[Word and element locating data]
-------
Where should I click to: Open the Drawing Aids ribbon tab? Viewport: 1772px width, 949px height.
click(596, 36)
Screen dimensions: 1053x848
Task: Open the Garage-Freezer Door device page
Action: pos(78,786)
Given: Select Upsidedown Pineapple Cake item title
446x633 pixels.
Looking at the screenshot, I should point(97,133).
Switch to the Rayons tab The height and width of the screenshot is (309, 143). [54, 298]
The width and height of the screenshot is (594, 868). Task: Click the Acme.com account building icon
-------
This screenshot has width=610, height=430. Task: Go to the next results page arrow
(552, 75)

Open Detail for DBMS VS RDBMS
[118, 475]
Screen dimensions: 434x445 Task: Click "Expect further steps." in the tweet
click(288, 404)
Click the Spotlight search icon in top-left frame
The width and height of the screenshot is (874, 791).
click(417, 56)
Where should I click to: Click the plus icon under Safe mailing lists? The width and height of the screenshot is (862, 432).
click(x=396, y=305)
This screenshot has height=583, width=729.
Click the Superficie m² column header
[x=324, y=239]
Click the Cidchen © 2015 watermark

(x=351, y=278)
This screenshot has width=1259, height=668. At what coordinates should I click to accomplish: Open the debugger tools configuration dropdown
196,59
-------
Please rewrite the stretch from the line containing "Switch to the" through the line containing "The width and height of the screenshot is (594, 868).", substituting "Produits" for "Rayons" and leaving everything else unchanged.

Switch to the Produits tab The height and width of the screenshot is (309, 143). [54, 298]
The width and height of the screenshot is (594, 868). Task: Click the Acme.com account building icon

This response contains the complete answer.